Helping Students With Anxiety in School—A Guide for Educators
Since anxiety in high school students is prevalent, you must ask yourself what you can do to help. Even the youth is aware that student anxiety and depression are major issues in their generation today.
The reasons why high school students experience an unprecedented amount of worry, stress, and anxiety are many, and the price of neglecting those issues is too high. Anxiety disorders can lead your students to:
- Isolate themselves from their surroundings
- Develop other mental health issues, like depression
- Look for solutions in addictive substances
- Drop out of school
- Give up on their chosen careers
It may seem you can’t do much to help your students with anxiety—since it’s such a broad and multifaceted issue—but that’s not true. Although seeing an expert is the best path toward healing, you can also help your students deal with anxiety in the classroom and their lives outside school.
How To Help Students With Anxiety—Recognize Anxiety Disorders
Credit: Alex McCarthy
When you ask your student a question in class, they may be unresponsive, stutter while answering, and fail to get to the point. They may not understand the question, or they have an anxiety disorder that’s preventing them from expressing themselves clearly.
Since anxiety can be occasional—short-lasting and brought on by a stressful life circumstance—or clinical—persistent and rooted in your student’s deeper emotional and psychological issues—it is a challenge to recognize which of your students may need help.

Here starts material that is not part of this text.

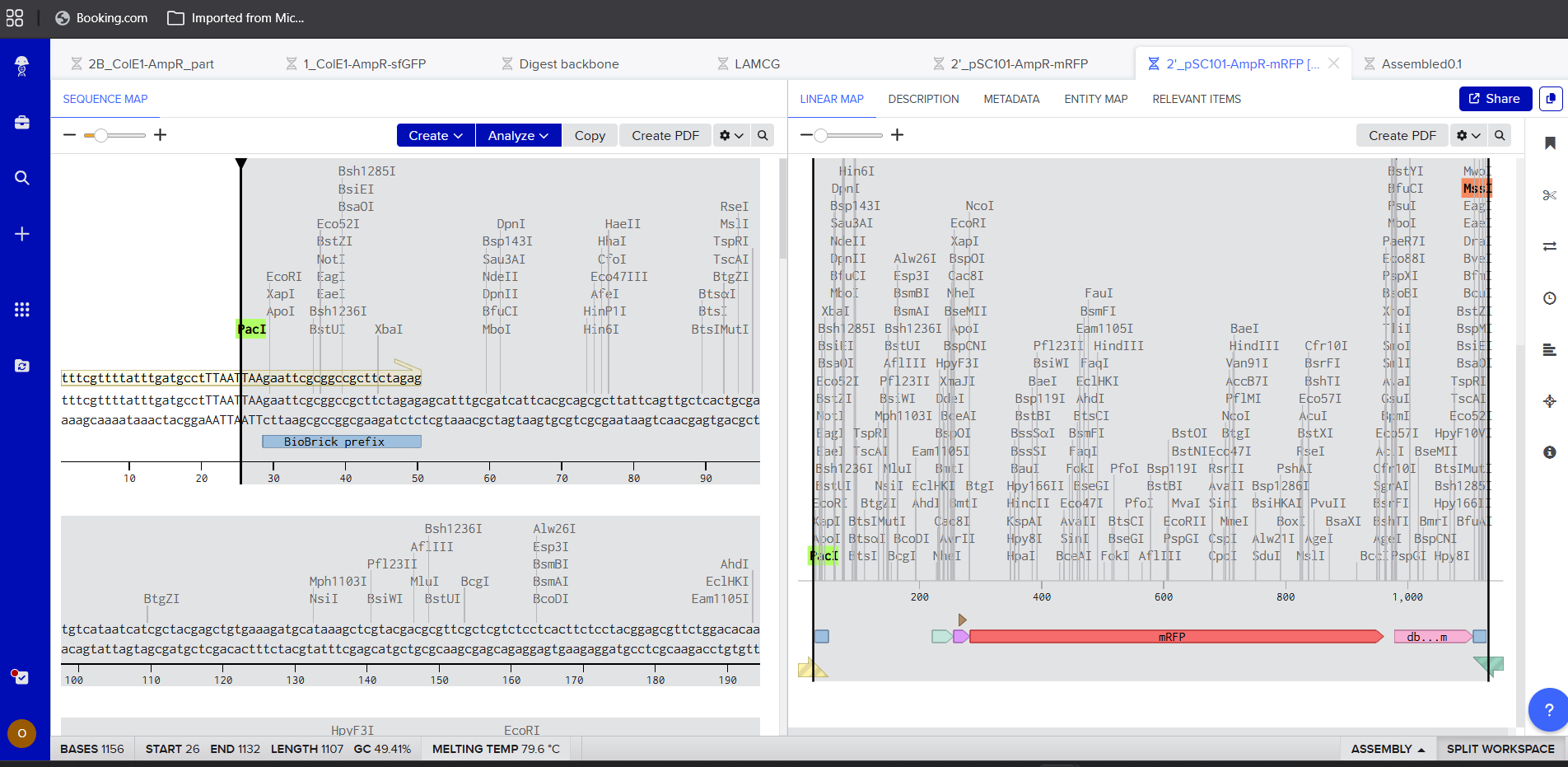Click the scissors icon in right sidebar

To understand whether your students are struggling with anxiety, take a look at the most common anxiety disorders and how they manifest in the classroom:
- Social anxiety disorder (SAD)
- Generalized anxiety disorder (GAD)
- Test anxiety
- Obsessive-compulsive disorder (OCD)
- Panic disorder
Social Anxiety Disorder (SAD)
Social anxiety is the fear of being judged and embarrassed in front of others. Shy people can exhibit some SAD symptoms, making it difficult to differentiate between a reserved student and one who suffers from a social anxiety disorder.
To help you do that, check out how differently being shy and having SAD manifest in the classroom:
|A Shy Student
|A Student With SAD
Generalized Anxiety Disorder (GAD)
Generalized anxiety disorder (GAD) is a prolonged period of acute fear, stress, and anxiety due to all sorts of reasons. For example, a student can feel embarrassed when they arrive late to class. If they realize on their way to school that they would be late and return home rather than risk getting in the spotlight, they may have an anxiety disorder.

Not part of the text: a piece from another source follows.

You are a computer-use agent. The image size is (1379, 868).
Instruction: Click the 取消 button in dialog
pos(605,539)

Since GAD can stem from another mental health disorder, you can never be sure whether a student has it. You should watch out for common signs that suggest your students may be suffering from a generalized anxiety disorder, including:
- Lack of concentration
- A sudden drop in grades
- Inability to hand in assignments within the deadline
- Isolation from their peers
- Tiredness and other signs of sleep deprivation
- Obvious nervousness
- Frequent outbursts
- Rapid note-taking
- Tendency to ask the same questions multiple times
Credit: MChe Lee
Most students experience some stress or nervousness before taking a test at school. Psychologists argue that a healthy amount of stress is good for achieving success. When the fear of failure is so strong that it overtakes your student’s test prep, sleep patterns, and performance in the exam, it’s time to consider whether they have a test anxiety disorder.
Test anxiety is extreme worry and fear over being assessed by others, whether it’s a school exam or a job interview. If your students are suffering from test anxiety, they can get overwhelmed by this worry to such an extent that they aren’t able to prepare properly. Even when they study thoroughly, their anxiety can take over during the test, resulting in:
- Clouded thoughts
- Forgotten subject material
- Extreme nervousness, expressed by sweating, fidgeting, and stuttering
- The decision to leave the site before completing the test
If your students don’t want to deal with their test anxiety, they can decide not to sit the test at all. This, in turn, makes them feel even worse about themselves, making their anxiety that much more difficult to bear.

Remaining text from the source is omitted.